定年で会社を退職するに当たり、今まで集めたコレクションを公開するために美術館を開きたいという夢の形がこの美術館だ。




 まず、最初に質問したのは、なぜ奈良から、わざわざ鏡野町まで来て始めたのかということ。それに対して、実に意外な回答があった。「岡山県である必要は全くなかったんですよ。本当は長野でオープンを目指して準備に入るところだったんです」という答えだった。
「じゃあどうして?」と疑問が湧いてくる。実は辻本さんは、今でも奈良県バドミントン実業団連盟の会長をしているのだ。そういった理由から、どうしても奈良から完全に離れることができなくなったという。そこで長野を諦め比較的近くの丹波地方を中心とした兵庫県で、古い洋館物件を探し始めたのだそうだ。
しかし思った感じの物件がなく、範囲を広げたり物件そのものに妥協をしたりしながら、たどり着いたのが鏡野だったそうだ。
美術館の展示内容は洋画が中心。他に日本画や陶器なども多少ある。辻本さんが20代の時に美術品に興味を持ち、今までの間に少しずつ集めていた自身のコレクションを展示している。




 美術品に興味を持ち始めた頃は、著名画家の作品の小さなデッサンなど、頑張れば手が届くものを買い求めていたとのこと。
美術館に展示してある作家の作品が、手元にある事が嬉しかったと当時を振り返る。
しかし、画廊に頼んで交換会などで取り寄せてもらうと、驚くほどの価格になる。集めているうちに、美術館に行けば大作や傑作を見る事ができるのだから、小さなデッサンなどに高いお金を積み買い求めることが、勿体ないのではないかと感じるようになりだしたそうだ。
もっと大きな絵が欲しいと思いはじめたころに、ある作家の作品に出会いとても感銘を受けたのが夭折の画家コレクションのはじまりだという。夭折の画家とは、若くして亡くなった画家のことだ。
病気の為、不慮の事故で、短くその生涯を終えた才能ある若い画家が、もし生きていれば、どう成長していたのだろうと想像すると感慨深い。それ以来、夭折の画家のコレクションに傾倒していった。

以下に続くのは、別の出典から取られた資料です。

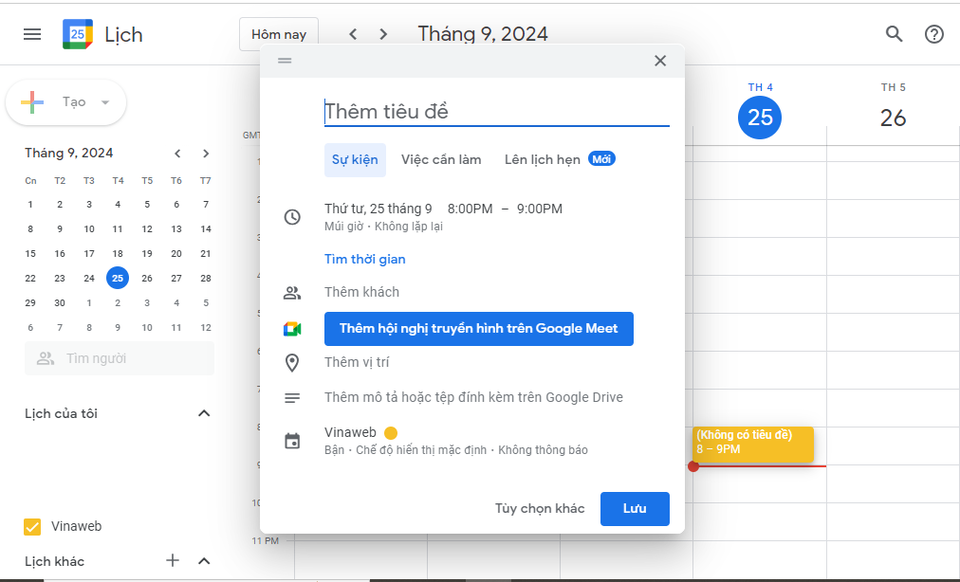Collapse the "Lịch của tôi" section
Screen dimensions: 960x582
pos(204,414)
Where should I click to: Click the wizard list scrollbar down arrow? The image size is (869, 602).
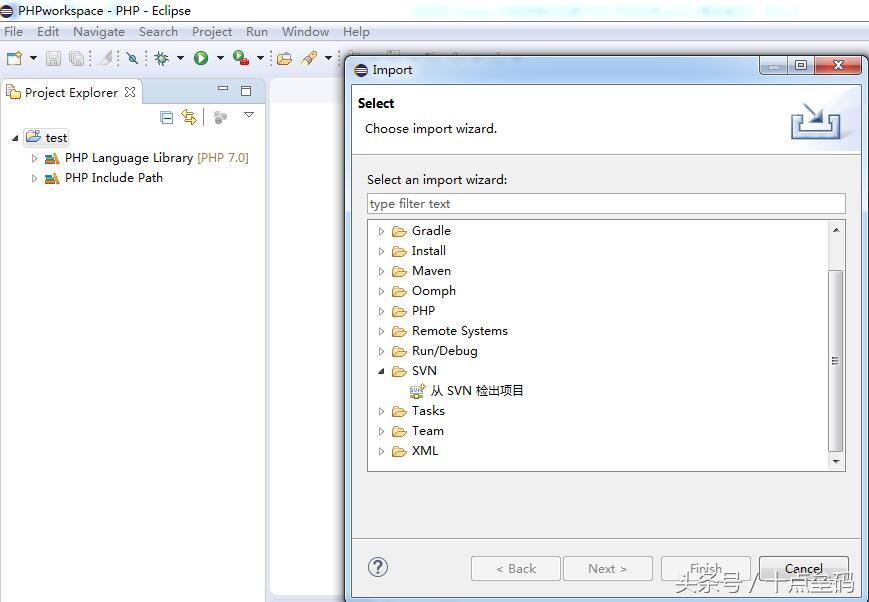pos(836,460)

 かがみの近代美術館は和風古民家だが、元々長野でオープン準備をしていたのは洋館だったそうだ。それが、今現在美術館に改装している古民家の話を聞いて、なぜか興味を持ち実物を見て即決した。また山奥だったのも、気に入った要因の一つだ。
夭折の画家を常設している美術館は全国でも長野に一軒だけ。それなりの来館があり、西日本で開館すれば、希少性から好きな人が西日本全域から集まる可能性がある。「客が来すぎると、ゆったりとした空間を提供できなくなって困る」そう思ったからだそうだ。
開館したが、オープンしてみると思っていた以上に客が来ない。色々と分析すると、179号線の交通量が、院庄あたりは工業団地の関係で若干増えているものの、少し北に入るだけでかなり減っているという事に気付いた。




高速道の整備が影響してか、国道を通らない車が多いのではないかとの仮説を立て、鏡野に魅力をつけ地域の価値を高める必要があると思い至ったとのこと。
魅力作りの一環として、OKUTSU芸術祭を企画し、地域の魅力を上げると同時に、アピールすることを考えた。しかしOKUTSU芸術祭だけでは、一次的な一過性イベントとしての魅力でしかない。「イベントだから行ってみよう!」だけではない状態を作りたいとのこと。
今後も行政などを巻き込んで、イベントがない時やシーズン以外でも、奥津へ、上斎原へ行きたいと思えるような環境を整備する必要があるという。




 また、不定期で地元で活動をしている若手芸術家の個展を開催している。個展開催の費用は無料と地元の若手芸術家を支援する形となっている。これは個人主宰でも美術館としての地域に対する責務と考えているのだそうだ。そのため、これからもこのような支援を続けていくとのこと。
 美術館として辻本さん個人として、様々な活動も行っているが、原点は夭折の画家の作品の良さを知り、好きになってくれる人が増えて欲しいということ。美術館の運営と地域価値の向上、そして地元若手芸術家の育成と、多方に気を回すことが必要な中での活躍に頭が下がる思いすらする。